WRITTEN TASKS »
**A.** For the Egeria thread below, decide whether each statement agrees with it, answering yes or no and quoting the words that settle it: (i) all OMASs are enabled in the posted inmem server config; (ii) Inventoroz considers the inmem test variant suitable; (iii) Egeria is a spring boot application.
**B.** Answer from the Egeria thread:
(i) What tool was used to create the minimal configuration?
(ii) How many requests were in planetf1's inmem test?
(iii) Which embedded web server component does Egeria typically use?
**C.** Reproduce a passage of the Egeria thread verbatim, beginning at the words "planetf1 commented 3" and stopping after "default performance characteristics.".

TEXT EXTRACT »
I posted my simple inmem server config doc to https://gist.github.com/68b337a83739fec29606ea4f4d5c428c (note that all OMASs are enabled)

I did this by using postman to create a very basic (minimal) configuration. Here's my postman log:

https://gist.github.com/1709f869e9ff9f956549b268670bc176

planetf1 commented 3 years ago

@inventoroz @arturkad Here's the inmem test with 1000 requests https://gist.github.com/20471041ed7a8d2ef45fe866dc1313e3

Inventoroz commented 3 years ago

@planetf1 The test variant "inmem" is not suitable, because there, in principle, operations go quickly and therefore the threads do not wait so long for something, run exactly the same test with Janus graph

wbittles commented 3 years ago

It's worth mentioning that as Egeria is a spring boot application, it is configured and build to use an embedded web server component which typically is Apache Tomcat. this means that it's possible to enable the performance logging metrics of Tomcat which wil laid in identifying potential bottlenecks. This component is configurable and for instance using the application.properties file it is possible to tweak the default performance characteristics.

DATA LINES »
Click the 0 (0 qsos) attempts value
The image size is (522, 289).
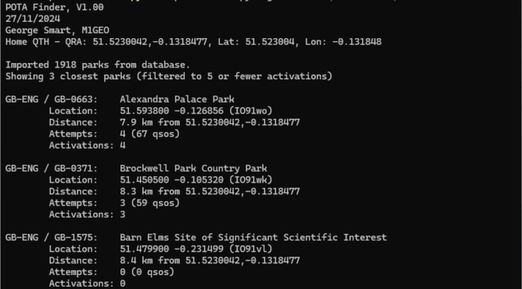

RESPONSES IN ORDER »
**A.**
(i) Yes: "note that all OMASs are enabled"
(ii) No: "The test variant "inmem" is not suitable"
(iii) Yes: "as Egeria is a spring boot application"

**B.**
(i) postman
(ii) 1000
(iii) Apache Tomcat

**C.**
planetf1 commented 3 years ago

@inventoroz @arturkad Here's the inmem test with 1000 requests https://gist.github.com/20471041ed7a8d2ef45fe866dc1313e3

Inventoroz commented 3 years ago

@planetf1 The test variant "inmem" is not suitable, because there, in principle, operations go quickly and therefore the threads do not wait so long for something, run exactly the same test with Janus graph

wbittles commented 3 years ago

It's worth mentioning that as Egeria is a spring boot application, it is configured and build to use an embedded web server component which typically is Apache Tomcat. this means that it's possible to enable the performance logging metrics of Tomcat which wil laid in identifying potential bottlenecks. This component is configurable and for instance using the application.properties file it is possible to tweak the default performance characteristics.